As I’ve previously posted I’ve joined a new team looking after two very different systems. And both systems have databases; two very large databases. And both databases need their schema and static data managing and updating.

There are two main ways of maintaining the schema and static data for a database:

  • Change log. In this scenario the changes that are required to be made to the schema and static data are logged in a set of files. These changes must then be applied to the database in the correct order.

  • Model. Here the current (or required) state of the schema and static data is represented, and the differences (or a delta) are calculated, and script(s) generated to bring the database up to date.

The change log approach

Looking at the two options maintaining a change log seems to be the lighter weight option of the two. Maintaining and deploying a model almost definitely requires that you use some kind of tool, or set of tools; where applying a change log, or set of change logs only really requires the ability to run queries against the database.

And this is possibly true if you’re looking after a very small database that never really changes. However, there are four things that must be considered when taking the change log approach:

  • You need to be able to create the base database state simply. You have to start somewhere right?
  • You must be able to identify the order that change logs need to be applied. Six months ago you may have changed the type of a column and added a new column. Today you may be wanting to remove the new column. The order of the changes is important because it’s the only way you can get from your base state (above) to the current state.
  • You must be able to identify the update level of the database. Because there are always multiple copies of a database, and they are never kept in sync. One of the more usual ways of tracking this that I have seen is a table with two, possibly three columns:
    • Change log identifier — usually a string, and usually containing the date that the change log was created (not actioned).
    • Change log description (optional) — some information about the change; the source ticket, etc. Though where I have seen this it is rapidly left blank.
    • Application date — the date and time the change log was applied.

    And of course this information has to get into the database somehow, and usually it is as part of the change log itself.

  • The change log itself must be atomic. If a part of the change log fails then the changes must be rolled back, the database cannot be left in an inconsistent state. Importantly no more change logs can be applied to the database until the problem has been investigated and rectified.

Once you start thinking these requirements through it becomes obvious that having a tool of some kind to manage the application of change logs makes it easier for you and everyone associated with the system. There are tools available though these will have their own pitfalls as well, but mostly I’ve seen teams evolve their own over time as the burden of managing change logs manually becomes too much.

The model approach

So what about taking the model approach? From the brief description above you must be wondering how? Luckily here the erstwhile developer who gets to look after a large database is well catered for:

  • Microsoft Sql Server Data Tools (SSDT). These tools integrate directly into Visual Studio, and allow you to create database projects in your solution. As well as creating database projects from scratch you can import an existing database (this is only advisable if it’s very early in it’s lifecycle).
  • redgate SQL Source Control. This tool integrates into Sql Server Management Studio, and integrates directly with git.
  • ApexSQL SQL Server source control. Another tool that integrates directly into Sql Server Management Studio, and integrates directly with git and other source control systems.
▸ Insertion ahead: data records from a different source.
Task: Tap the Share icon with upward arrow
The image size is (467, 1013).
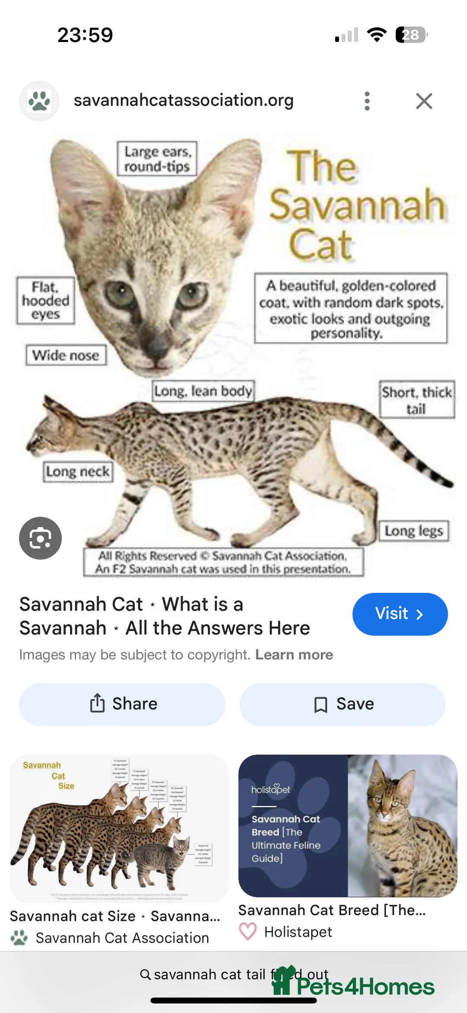Action: 99,704
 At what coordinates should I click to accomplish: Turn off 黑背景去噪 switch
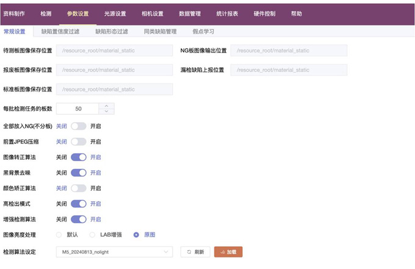[x=79, y=173]
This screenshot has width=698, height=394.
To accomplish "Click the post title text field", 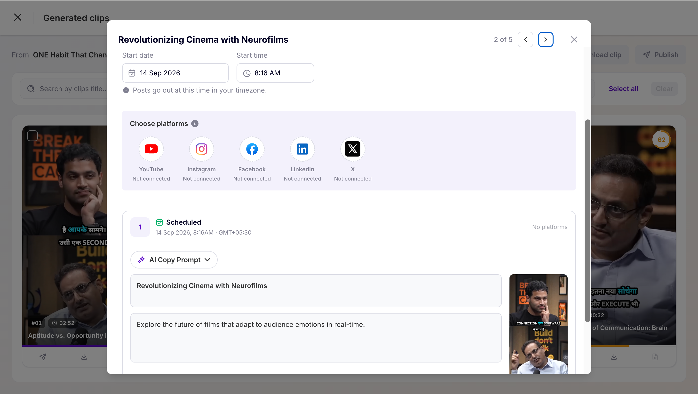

And I am sure that there are others, these are simply the tools I know or found with a minute with a search engine. Whichever tool you choose the general methodology for updating a database will be the same:

  • Get the desired state of the database. Schema and static data.
  • Specify the database to be updated.
  • Compare the desired state to the actual state.
  • Generate (an) update script(s).
  • (Optionally) Apply the update script(s).

Certainly the first few times you update a database in this way it is worth reviewing the script that is generated, and taking a little time to understand the changes to be made, and what (in the desired state) has caused the changes to be generated.

Practicalities

Both approaches require discipline from all team members.

For the change log approach there are a few things that need to be borne in mind:

  • Remembering to script changes to a database to a change log.
  • Sticking to the system for identifying the order that change logs are applied in.
  • Making sure the log of updates is updated.
  • Making sure that changes really are atomic, and either all succeed or are all rolled back.

If team members don’t do these things then you tend to end up with development/testing databases that don’t look like production databases, and change logs that have to test for lots of things to work in all environments.

For the model approach a different approach to changes is required:

  • All changes must be made and implemented through the model, and not directly on the database.
  • Ideally the change script should be reviewed before deployment to ensure that the new desired state doesn’t cause unwanted change (e.g. regeneration of massive tables).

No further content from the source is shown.